Diverting sales of what the US wants most from us -- abundant, low cost natural resources -- is one of the things we can and should do.  And the Kinder Morgan project could play an important role in that regard. It would provide expanded Canadian access to Asia-Pacific markets that would enable oil producers to divert some $5 to $10 billion of crude oil sales per year away from the U.S. to other markets. Whether in the context of Trump's 'zero sum game' trade policy, or simply through resulting exchange rate effects, diverting significant amounts of crude oil (and the same applies to natural gas and other natural resource sales) would make more room for US-bound exports of manufactured goods.

Critics will rightly point out that Kinder Morgan does not guarantee crude oil exports will be diverted to Asian markets. Deliveries through Kinder Morgan may simply enable more sales to the U.S. Pacific Northwest and California. The point, however, is that it provides the potential to do so, and that potential in itself not only would enhance the value of our crude oil exports, but also reduce our dependence and vulnerability to protectionist (in effect classic colonial power) politics in the U.S.

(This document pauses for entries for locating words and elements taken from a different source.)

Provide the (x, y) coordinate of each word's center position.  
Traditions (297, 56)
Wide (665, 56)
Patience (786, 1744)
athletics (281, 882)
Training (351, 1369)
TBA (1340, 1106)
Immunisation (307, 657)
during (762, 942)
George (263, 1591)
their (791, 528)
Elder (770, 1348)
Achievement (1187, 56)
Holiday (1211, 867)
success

In short, in addition to the higher prices and transportation cost savings the Kinder Morgan project is expected to generate,  there is the strategic 'diversification/ reduced US dependence' value that is very important to recognize in this difficult pipeline debate.

Of course, whatever the benefits of Kinder Morgan, there are the very real concerns the project raises. There is the concern pipeline expansion will contribute to growing oil sands production and greenhouse gas emissions. There is the low probability but high consequence risk of major oil spills. And there are adverse environmental effects, most notably in the NEB final report with respect to the impact of increased tanker traffic on the population of endangered resident southern killer whales.

These are undeniable and unavoidable trade-offs which people will very legitimately value and weight differently. For some these concerns are of overwhelming significance and no matter what the government does they will remain opposed to the project. For many others, however, there are much stronger steps the government could take to lessen the risks and costs -- to make the trade-offs more acceptable.

With respect to concerns about growth of oil sands production and related emissions, the federal government could pull back from what appears to be support for all new pipeline projects. If the key benefit is reducing dependence on the U.S. market, the government could make clear while it supports Kinder Morgan, it does not support the development of Keystone or other increased access to the U.S. market. Diversification, not expansion of export capacity should be the primary goal.

With respect to oil spill risk, the government has already announced measures that would improve tanker safety and oil spill response. Indeed, the NEB concluded that these improvements may offer the coast a benefit relative to the current situation. But this is an area where British Columbians and indeed all Canadians must be satisfied that the residual risks truly are minimized, the oil spill response in fact ready and effective, and issues around marine spill liability fully addressed.

And with respect to the impact of marine operations on the resident killer whale population, the issue here is the total amount of tanker traffic, not just the increment from Kinder Morgan. A comprehensive tanker traffic plan is required, not an arbitrary restriction on one source of shipment. If limitations on the total  number of tanker transits are required, the restrictions should be imposed on the least valuable or desirable products. It is hard to imagine, for example, that shipments of strategic importance to the Canadian oil industry should be restricted before the phase-out of thermal coal export-related tanker traffic. Nor should Canadians willingly accept neighbouring U.S. calls for restrictions on Canadian oil tanker traffic without regard for the number and impact of U.S. oil-laden and other tankers destined for Puget Sound.